Deciding which paint to use has gotten much easier now that acrylic latexes have pushed oil-based paints almost to extinction. The acrylics offer superior performance (they don't harden with age, the way oils do, so they move and breathe without blistering), they don't mildew as readily, and they emit fewer VOCs, so they comply with new air-quality regulations. They also work over both oil- and water-based primers.
Oil paint still has a place in high-traffic areas such as wood steps and porch floors because of its superior wear resistance, and on steel and cast-iron railings, which benefit from oil's water repellency.
The last big decision is how to apply the paint. Most pros use paint sprayers because they're fast, but in inexperienced hands a high-powered sprayer can leave drips, thin coats, and a mist that may land on many things other than your siding. If you do hire a painter who uses a sprayer, make sure he is meticulous about removing, covering, or masking off everything in the area that might get hit with overspray: gutters, roofs, windows, shrubbery, walkways, cars—you name it.
Once you choose a paint brand, the pros advise against additives, such as mildewcides. But they will add conditioners such as Floetrol (for latex) or Penetrol (for oils) to slow drying times in hot weather so brush and lap marks don't show, and to make paint more sprayable.
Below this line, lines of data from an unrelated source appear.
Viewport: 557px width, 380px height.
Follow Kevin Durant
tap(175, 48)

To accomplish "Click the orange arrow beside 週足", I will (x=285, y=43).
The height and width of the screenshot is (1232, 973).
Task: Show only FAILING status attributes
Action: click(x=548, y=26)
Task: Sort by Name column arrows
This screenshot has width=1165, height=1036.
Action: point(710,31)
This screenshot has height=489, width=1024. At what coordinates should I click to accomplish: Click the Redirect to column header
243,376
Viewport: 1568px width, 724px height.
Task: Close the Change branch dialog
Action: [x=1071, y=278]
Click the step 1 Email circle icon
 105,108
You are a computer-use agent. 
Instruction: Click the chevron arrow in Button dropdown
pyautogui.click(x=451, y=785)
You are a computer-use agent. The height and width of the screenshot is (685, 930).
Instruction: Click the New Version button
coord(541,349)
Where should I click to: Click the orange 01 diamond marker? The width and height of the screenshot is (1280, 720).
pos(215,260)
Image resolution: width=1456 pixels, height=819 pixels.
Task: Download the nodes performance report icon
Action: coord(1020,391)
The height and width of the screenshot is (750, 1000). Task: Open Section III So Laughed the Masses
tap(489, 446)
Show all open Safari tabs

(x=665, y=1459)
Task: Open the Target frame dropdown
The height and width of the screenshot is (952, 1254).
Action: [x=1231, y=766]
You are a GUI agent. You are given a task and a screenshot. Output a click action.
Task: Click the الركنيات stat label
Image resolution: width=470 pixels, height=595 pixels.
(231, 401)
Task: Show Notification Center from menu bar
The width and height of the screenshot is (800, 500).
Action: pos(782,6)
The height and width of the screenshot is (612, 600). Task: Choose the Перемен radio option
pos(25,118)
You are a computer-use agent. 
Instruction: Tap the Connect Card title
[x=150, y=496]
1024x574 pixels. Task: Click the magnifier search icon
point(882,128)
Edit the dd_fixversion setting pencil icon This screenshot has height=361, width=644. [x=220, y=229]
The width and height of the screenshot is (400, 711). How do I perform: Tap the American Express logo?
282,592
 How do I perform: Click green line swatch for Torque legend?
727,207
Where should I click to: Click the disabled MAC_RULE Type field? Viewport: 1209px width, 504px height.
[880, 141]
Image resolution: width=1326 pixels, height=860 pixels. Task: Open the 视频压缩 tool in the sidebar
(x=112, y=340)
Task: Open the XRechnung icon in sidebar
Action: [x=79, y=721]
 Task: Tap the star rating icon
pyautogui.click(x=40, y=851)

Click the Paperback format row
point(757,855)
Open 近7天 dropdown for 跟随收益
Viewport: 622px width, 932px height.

Every painting job develops a unique choreography as ladders go up and come down and tarps are unrolled and folded up. But two basic principles remain: 1) Start at the top and work down. 2) Work in the shade, out of the sun's glare. As the dance proceeds, keep an eye on the weather. Rain can wash freshly applied latex right off the wall, and a temperature dip below 50 degrees F two days after application can interfere with adhesion and curing and dull the sheen of glossy paints. (Latexes like Sherwin-Williams's Duration and Benjamin Moore's MoorGard Low Lustre are formulated to tolerate temps as low as 35 and 40 degrees, respectively.)
Do-it-yourselfers are best off using a brush for maximum control. You may end up with a better quality job, to boot. Says Kathleen George, "With a brush, I know that I've inspected every square inch of a house." Mini rollers speed application on clapboards and trim but should be followed immediately with a brush.
Whichever application method you end up using, the pros are universal in their insistence that two top coats are always better than one. Says O'Neil, "It's one of the real secrets of a long-lasting paint job."